Puisque JanaceK2 l'a fait remonter, j'essaie de le mettre tapé correctement : c'est trop difficile à lire avec ces mots collés...

 

Le premier homme

 

Ἐν ἀρχῇ ἦν ὁ λόγος

(au commencement était le verbe)

 

Au tout début, à son commencement, le monde était vide et lisse, comme du verre.

Sans saveur.

Blanc partout et même transparent.

Et le premier homme s’y tenait en son centre assis.

Sans ostracisme.

(De temps en temps, je mets un mot difficile pour que ça fasse plus littéraire.)

Et quand il parlait, ce premier homme, ce n’étaient pas des mots qui sortaient de sa bouche, mais des choses. Des choses en matière dure et compacte qui stoppaient net le fil de son discours. (Car la matière fait cale.)
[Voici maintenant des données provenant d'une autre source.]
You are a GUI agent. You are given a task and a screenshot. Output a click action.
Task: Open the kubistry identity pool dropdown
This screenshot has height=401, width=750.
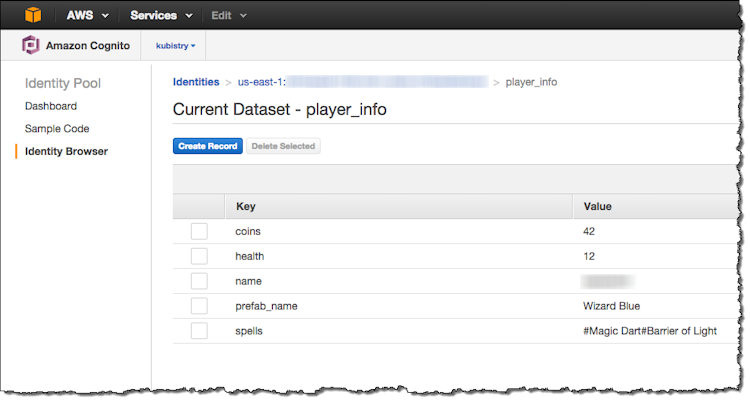tap(176, 45)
Par exemple, il disait "arbre" et c’était un vrai arbre qui sortait de sa bouche. Avec ses racines insoupçonnées, son écorce rugueuse, ses feuilles, ses branches, et des oiseaux multicolores voletant à leur bout, nichant dedons… nichons dedans… non ! nichant dedans !

Ce qui lui grattait un peu la gorge.

Et quand il disait "oiseau", le premier homme, c’était un vrai oiseau bien vivant qui s’envolait de sa bouche.

Il disait "éléphant", et un éléphant grandeur nature débarquait, en piétinant lourdement sa langue, de ses grosses pattes d’éléphant démodées, et aussi en éraflant vaillamment le rebord de ses joues de ses longues défenses pointues...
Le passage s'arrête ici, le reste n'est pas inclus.